(Extracted records)

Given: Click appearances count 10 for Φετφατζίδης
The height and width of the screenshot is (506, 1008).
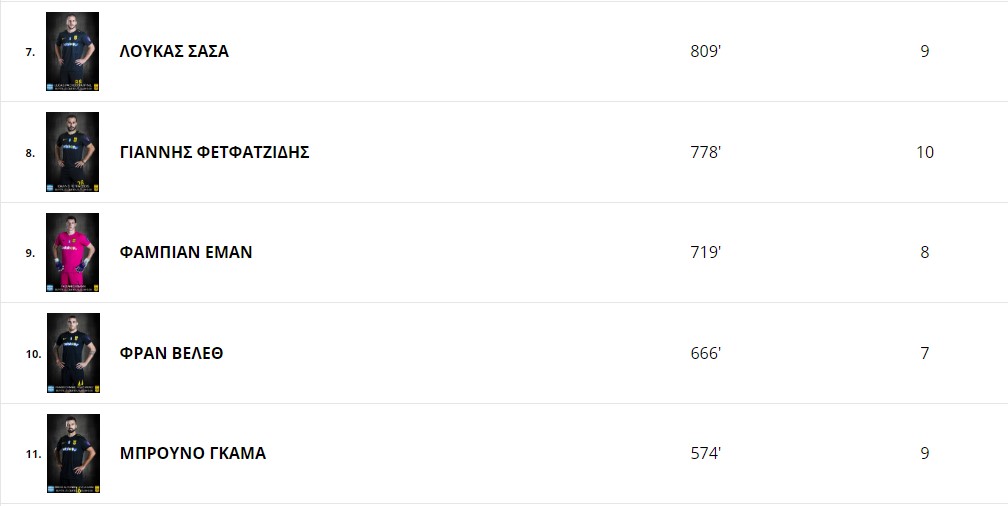Looking at the screenshot, I should click(x=925, y=152).
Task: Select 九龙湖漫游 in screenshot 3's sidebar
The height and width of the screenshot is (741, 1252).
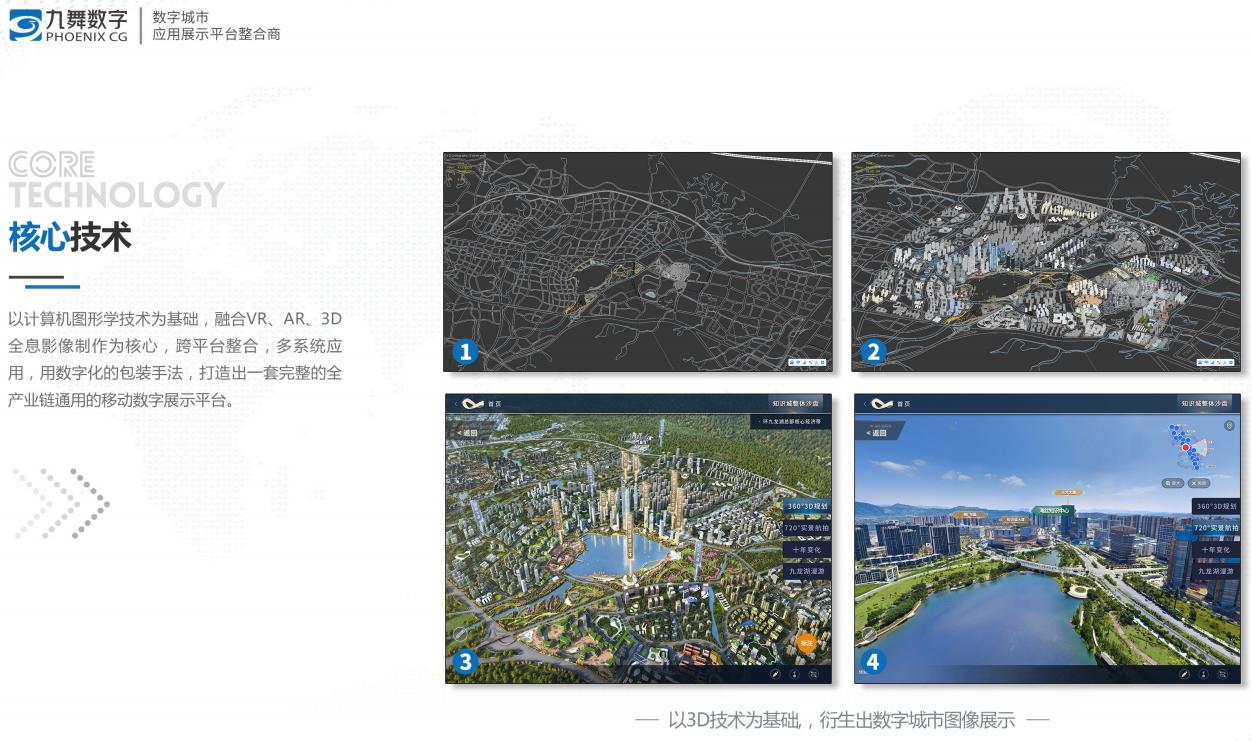Action: click(807, 571)
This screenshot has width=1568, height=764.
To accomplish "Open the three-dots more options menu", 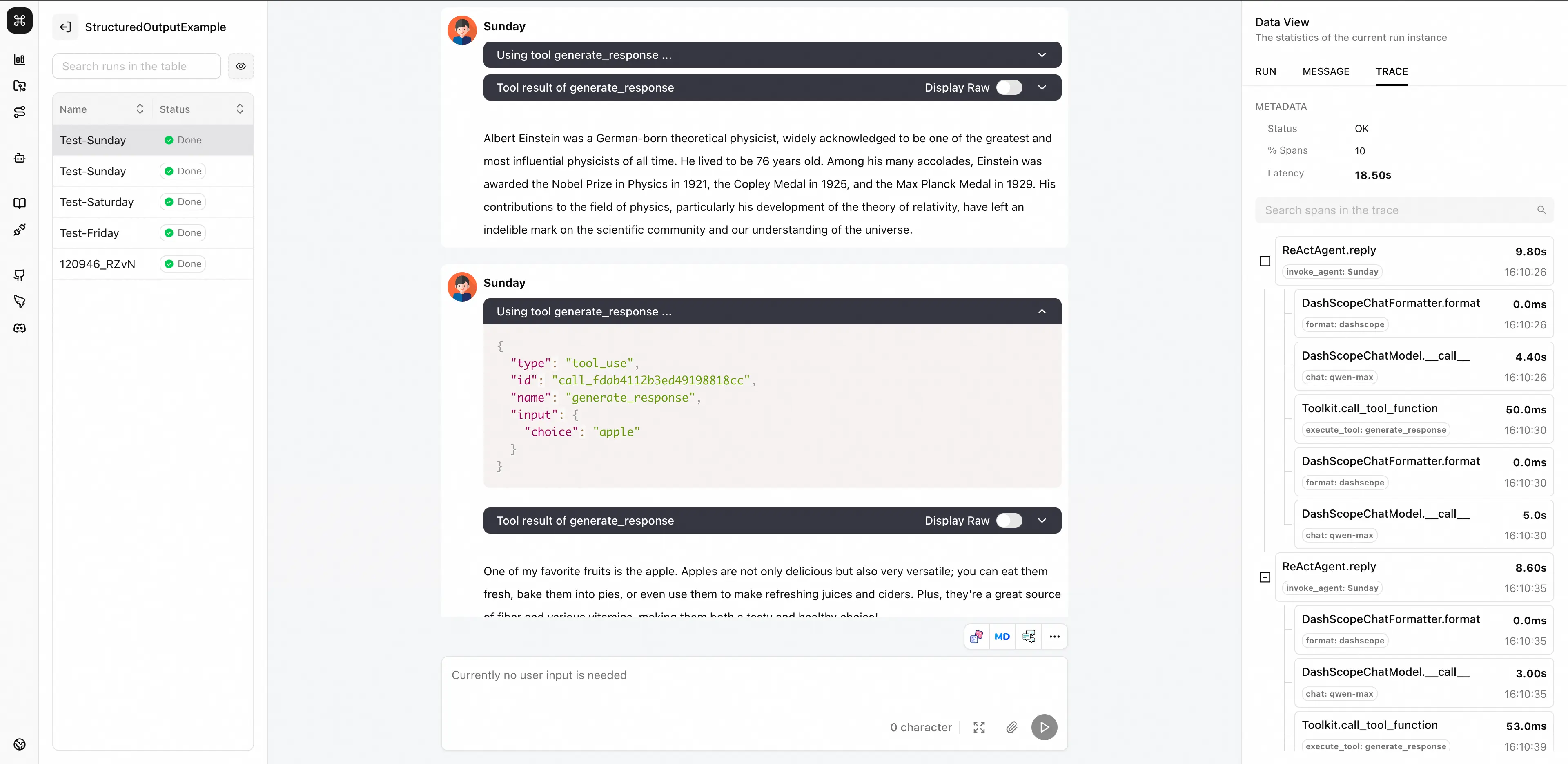I will click(1055, 637).

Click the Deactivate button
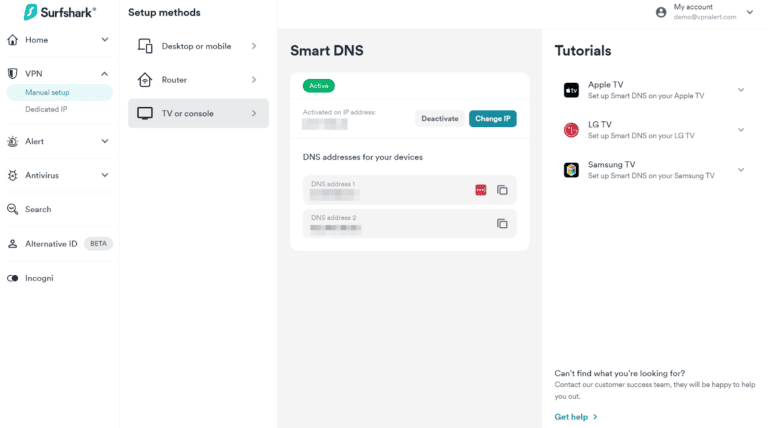[440, 118]
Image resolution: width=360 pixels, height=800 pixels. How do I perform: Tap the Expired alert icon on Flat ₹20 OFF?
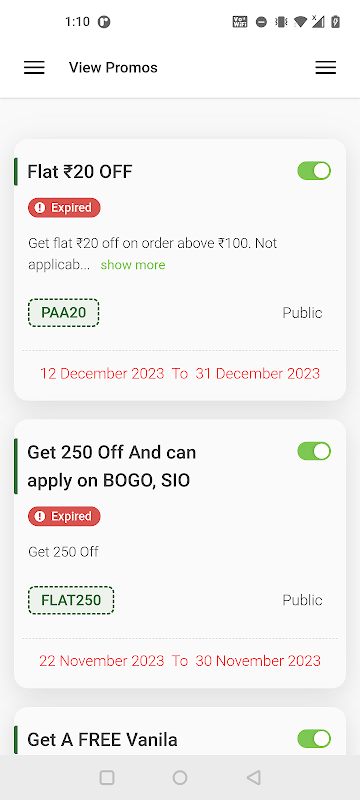40,208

- **WHAT TO DO**: Could you lay out the material from the line with "Image resolution: width=360" through the end of the material as a two-column CSV with the headers instruction and location, putting each text and its answer on one row? Quote every field, replace line breaks with spaces, and leave the pictures out.

- **EXERCISE SOLUTION**:
instruction,location
"Image resolution: width=360 pixels, height=800 pixels. How do I perform: Tap the Expired alert icon on Flat ₹20 OFF?","40,208"